The main defenses against prompt hacking are as follows.
- Filtering: checking for words or phrases that should be blocked in the initial prompt or output.
- Instruction Defense: adding an instruction to a prompt to prompt the model to pay attention to what comes next.
- Post-Prompting: placing user input before a prompt.
- Random Sequence Enclosure: enclosing user input with two random strings.
- Sandwich Defense: placing user input between two prompts.
- XML Tagging: enclosing user input in XML tags (e.g., <user_input>).
- Separate LLM Evaluation: using a separate LLM to determine if a prompt is hostile.
- Other Approaches: fine tuning, soft prompts, length restriction, etc.

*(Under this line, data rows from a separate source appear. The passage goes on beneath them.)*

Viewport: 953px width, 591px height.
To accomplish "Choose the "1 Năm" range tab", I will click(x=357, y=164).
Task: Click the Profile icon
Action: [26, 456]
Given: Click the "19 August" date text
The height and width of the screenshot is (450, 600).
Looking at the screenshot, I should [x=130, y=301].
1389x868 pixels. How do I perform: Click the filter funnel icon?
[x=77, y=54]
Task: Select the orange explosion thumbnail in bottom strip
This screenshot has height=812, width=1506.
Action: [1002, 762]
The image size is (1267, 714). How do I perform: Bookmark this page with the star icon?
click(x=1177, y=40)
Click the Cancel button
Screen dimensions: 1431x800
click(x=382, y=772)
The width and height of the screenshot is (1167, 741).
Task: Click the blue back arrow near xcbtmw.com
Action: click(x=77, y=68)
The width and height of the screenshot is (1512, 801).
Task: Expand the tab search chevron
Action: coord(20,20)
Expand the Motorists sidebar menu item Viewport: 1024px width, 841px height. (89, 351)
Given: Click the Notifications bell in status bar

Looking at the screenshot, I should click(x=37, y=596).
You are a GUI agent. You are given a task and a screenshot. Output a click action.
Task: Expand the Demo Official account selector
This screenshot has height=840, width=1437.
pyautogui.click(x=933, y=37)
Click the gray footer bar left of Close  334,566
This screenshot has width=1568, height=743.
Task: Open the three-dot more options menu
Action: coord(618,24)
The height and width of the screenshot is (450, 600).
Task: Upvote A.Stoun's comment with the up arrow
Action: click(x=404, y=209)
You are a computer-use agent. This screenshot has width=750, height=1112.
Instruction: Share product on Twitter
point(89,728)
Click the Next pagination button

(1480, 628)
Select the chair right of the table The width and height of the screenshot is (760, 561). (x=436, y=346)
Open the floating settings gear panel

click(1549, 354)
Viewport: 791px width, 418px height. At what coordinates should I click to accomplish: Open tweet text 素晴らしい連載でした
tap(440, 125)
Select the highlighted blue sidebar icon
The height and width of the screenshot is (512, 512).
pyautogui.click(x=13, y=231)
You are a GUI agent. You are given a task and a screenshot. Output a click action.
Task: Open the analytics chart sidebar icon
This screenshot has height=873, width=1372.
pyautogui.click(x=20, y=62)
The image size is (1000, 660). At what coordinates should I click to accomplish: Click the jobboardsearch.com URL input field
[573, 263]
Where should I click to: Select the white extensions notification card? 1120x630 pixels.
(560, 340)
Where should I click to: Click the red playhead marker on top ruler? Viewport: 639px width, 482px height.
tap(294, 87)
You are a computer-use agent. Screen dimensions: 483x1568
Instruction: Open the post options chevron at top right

The main attacks against prompt hacking are as follows.
- Obfuscation/Token Smuggling: simple techniques to circumvent filters, especially by replacing certain words that trigger filters with their own synonyms or modifying them to include typos (e.g., CVID instead of COVID-19, F*ck instead of Fuck).
- Payload Splitting: splitting a hostile input into multiple parts and having the LLM combine them.
- Defined Dictionary Attack: showing the LLM a code dictionary and mapping the final sentence appropriately to avoid Sandwich Defense.
- Virtualization: similar to role prompts, "setting the scene" for the AI to send a series of prompts, each one more similar to a fraudulent email that asks for personal information (password, credit card, etc.).
- Indirect Injection: indirect introduction of hostile instructions from third-party data sources such as web search or API calls.
- Recursive Injection: injecting a prompt into the first LLM and generating output containing an injection instruction into the second LLM, for example, to circumvent the Separate LLM Evaluation defense mechanism.
- Code Injection: allowing an attacker to execute arbitrary code (often Python) in an LLM.
Explanatory Articles about Prompt Hacking
Explanatory articles about Prompt Hacking are as follows.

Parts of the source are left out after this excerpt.